– Жила одна девочка, – меня словно включили. Немного и – сразу сваливать. – Родители научили ее главному: любить и прощать. И не зависеть от ветра. От дождя.
От погоды, короче… оставаться. А она все время хотела жить у моря… Но никак не могла увидеть дорогу туда.
И море никогда не видела. Море оставалось само по себе – она сама по себе. Жила, никому не открывалась.

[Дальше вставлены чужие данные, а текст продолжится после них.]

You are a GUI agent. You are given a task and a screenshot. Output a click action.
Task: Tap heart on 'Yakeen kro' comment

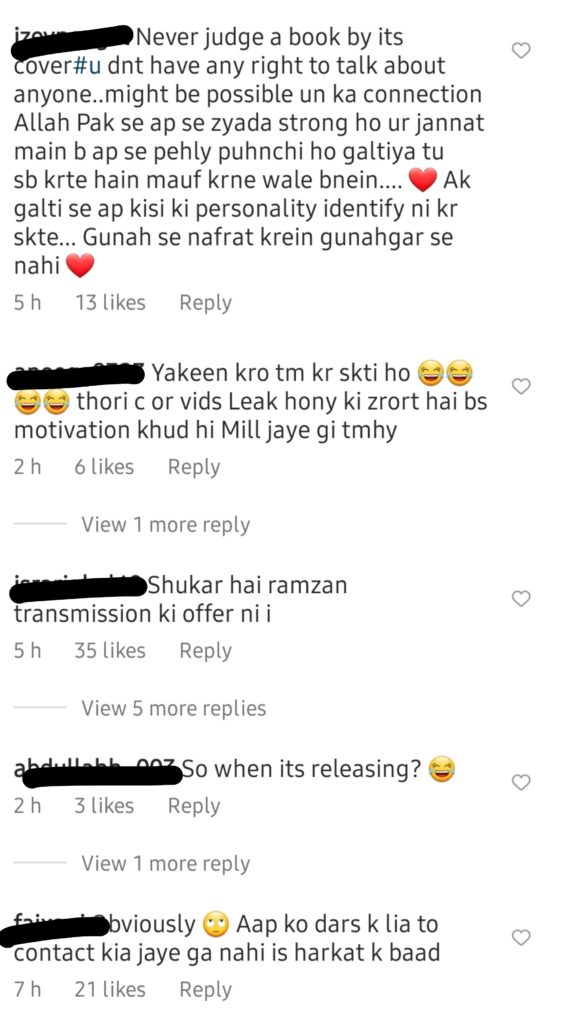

Вот так. И никто из тех, кто жил рядом, к морю не стремился. Даже не думал, что оно есть. Но девочка про море не забывала. Ей казалось: надо подождать и что-то изменится, ее заберут, – я помолчал, душа зевоту. – Жизнь ее сложилась непросто. Девочке пришлось быть сильной и очень много делать для слабых мужчин. Но для того, чтобы пойти к морю, нужна была какая-то другая сила.
Не такая. Она не знала: какая, где ее взять? Шли годы, девочка всем… помогала. Девочка росла куда-то – в другую сторону, но смотрела все же на море. А оно – оставалось там…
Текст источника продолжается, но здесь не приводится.